● WHAT IS ASKED:
**a.** Return, word for word, the part of the land-use passage that opens with the words containing "The increased agricultural" and closes with "et al. 2017).".
**b.** List every source cited in parentheses in the land-use passage.

*** TEXT BLOCK ***

Use of fossil fuel technologies has enabled human beings to spare 20.4% of GLA for the rest of nature.  This exceeds both the habitat lost currently to cropland (12.2% of GLA) and the global cumulative area currently reserved or identified as conservation areas (estimated at 14.6% of GLA) (Goklany 2021). Clearly, conversion of this magnitude of habitat to agriculture would devastate global biodiversity.

The increased agricultural productivity allowed cropland in many areas to revert to forest or other non-agricultural use.  For example, between 1990 and 2020 forestland in the USA and Western Europe increased 2.4% and 10.1% despite population increases of 30% and 11%, respectively (FAOSTAT 2022).

Physical Footprint of Various Electrical Generating Facilities

Different energy sources have different demands on land.  Figure 2 compares the physical footprint needed to site a 1 MW power plant using different energy sources.  The estimates shown include direct and indirect land requirements based on U.S. practices as of 2015.  They include estimates of land used during resource production, for transport and transmission lines, and store waste materials. Both one-time and continuous land-use requirements were considered (Stevens et al. 2017).

*** GIVEN INFORMATION ***

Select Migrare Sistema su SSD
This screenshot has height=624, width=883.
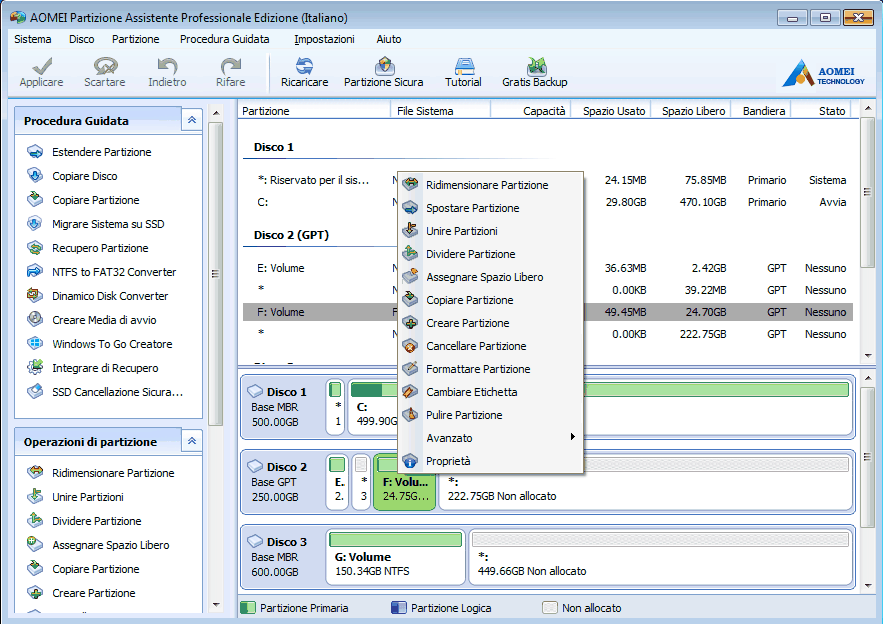[107, 224]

***

● WRITTEN ANSWERS:
**a.**
The increased agricultural productivity allowed cropland in many areas to revert to forest or other non-agricultural use.  For example, between 1990 and 2020 forestland in the USA and Western Europe increased 2.4% and 10.1% despite population increases of 30% and 11%, respectively (FAOSTAT 2022).

Physical Footprint of Various Electrical Generating Facilities

Different energy sources have different demands on land.  Figure 2 compares the physical footprint needed to site a 1 MW power plant using different energy sources.  The estimates shown include direct and indirect land requirements based on U.S. practices as of 2015.  They include estimates of land used during resource production, for transport and transmission lines, and store waste materials. Both one-time and continuous land-use requirements were considered (Stevens et al. 2017).

**b.**
Goklany 2021
FAOSTAT 2022
Stevens et al. 2017